Ecuadorian Roman Catholic bishop (born 1936)

Victor Alejandro Corral Mantilla (born 17 February 1936) is an Ecuadorian Roman Catholic prelate who served as bishop of the Diocese of Riobamba from 1987 until his retirement in 2011. He previously served as auxiliary bishop of Riobamba and apostolic administrator of the diocese. His episcopal ministry was marked by pastoral work among the Indigenous peoples of Chimborazo Province and by the continuation of the pastoral initiatives begun by his predecessor, Leonidas Proaño.

==Early life and ministry==
Corral was born in Guayaquil on 17 February 1936. He was ordained to the priesthood on 15 July 1960. During the following two decades he served in the Diocese of Latacunga, ministering in the parishes of Pangua, Salcedo, and Latacunga. His pastoral work focused particularly on rural and Indigenous communities.

==Episcopal ministry==
On 14 January 1982, Pope John Paul II appointed Corral auxiliary bishop of Riobamba and titular bishop of Gummi in Proconsulari. He received episcopal consecration on 14 February 1982 from José Mario Ruiz Navas, Bishop of Latacunga, with Bishops Leonidas Proaño and Antonio José González Zumárraga serving as co-consecrators.

After Proaño resigned as Bishop of Riobamba in 1985, Corral was appointed apostolic administrator of the diocese. On 4 September 1987, Pope John Paul II appointed him Bishop of Riobamba.

During his episcopate, Corral continued the diocesan pastoral model developed under Proaño, emphasizing evangelization, social justice and accompaniment of Indigenous communities. The Diocese of Riobamba strengthened its pastoral organization through the creation of pastoral zones and vicariates, expanded the Indigenous Pastoral Vicariate, promoted lay formation through the Diocesan Institute of Pastoral Ministry, established a seminary for late vocations, and completed construction of the diocesan curia. His ministry reflected the pastoral principles of the Second Vatican Council and the Latin American episcopal conferences.
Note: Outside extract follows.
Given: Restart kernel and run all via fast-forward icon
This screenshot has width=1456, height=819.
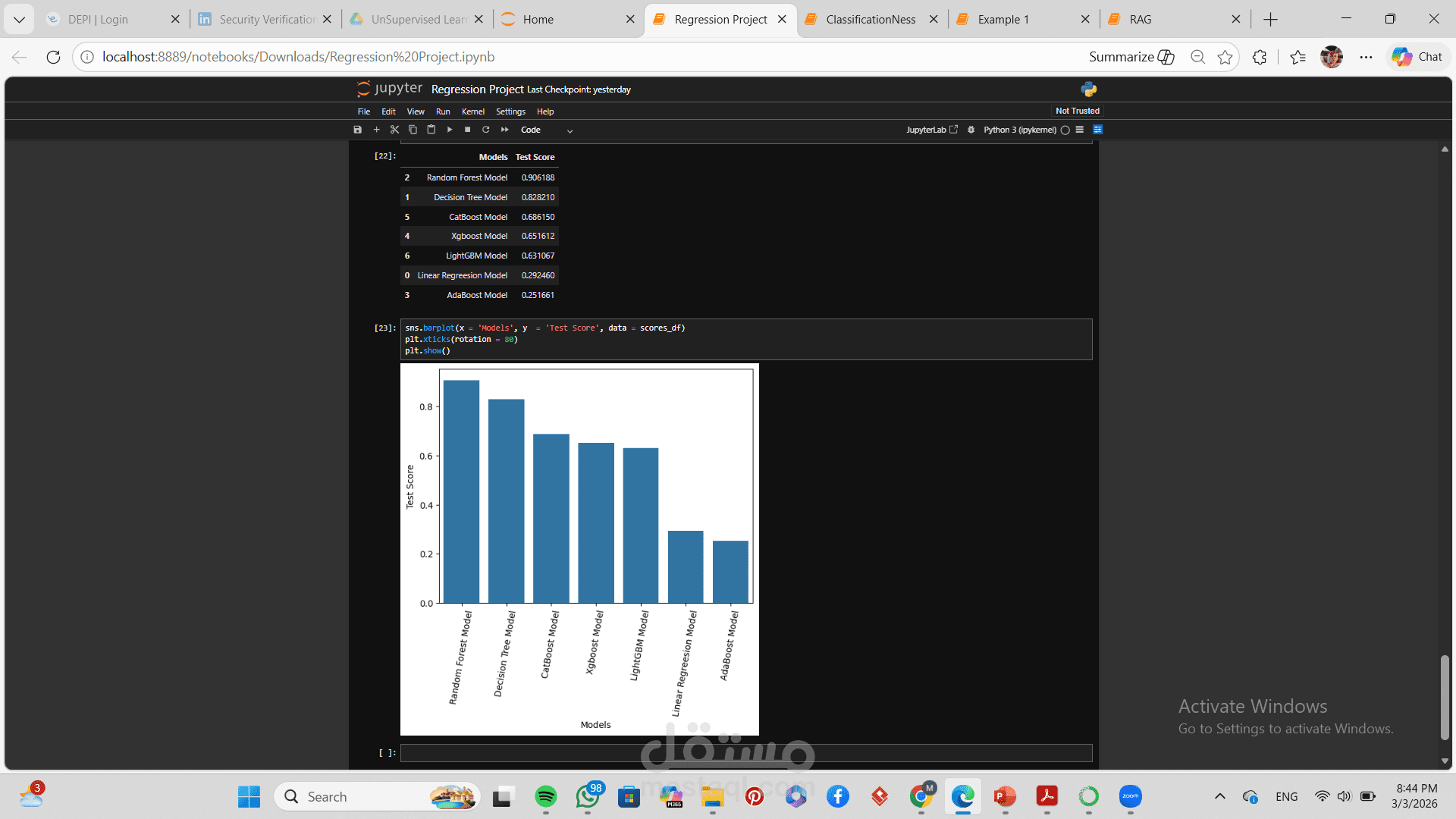Looking at the screenshot, I should (x=504, y=130).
Having reached the mandatory retirement age of 75, Corral submitted his resignation in accordance with canon law. Pope Benedict XVI accepted the resignation on 28 February 2011, and Corral became Bishop Emeritus of Riobamba. He was succeeded by Julio Parrilla Díaz, who took canonical possession of the diocese in 2013.

==Retirement==
Following his retirement, Corral remained active in ecclesiastical and pastoral life. In 2014 he was awarded Ecuador's National Order of Merit in the rank of Grand Officer in recognition of his service to the Church and the country.

In 2025, at the age of 90, he presented his memoirs in Riobamba. The work reflects on more than six decades of priestly and episcopal ministry, particularly his pastoral service among the Indigenous peoples of Ecuador.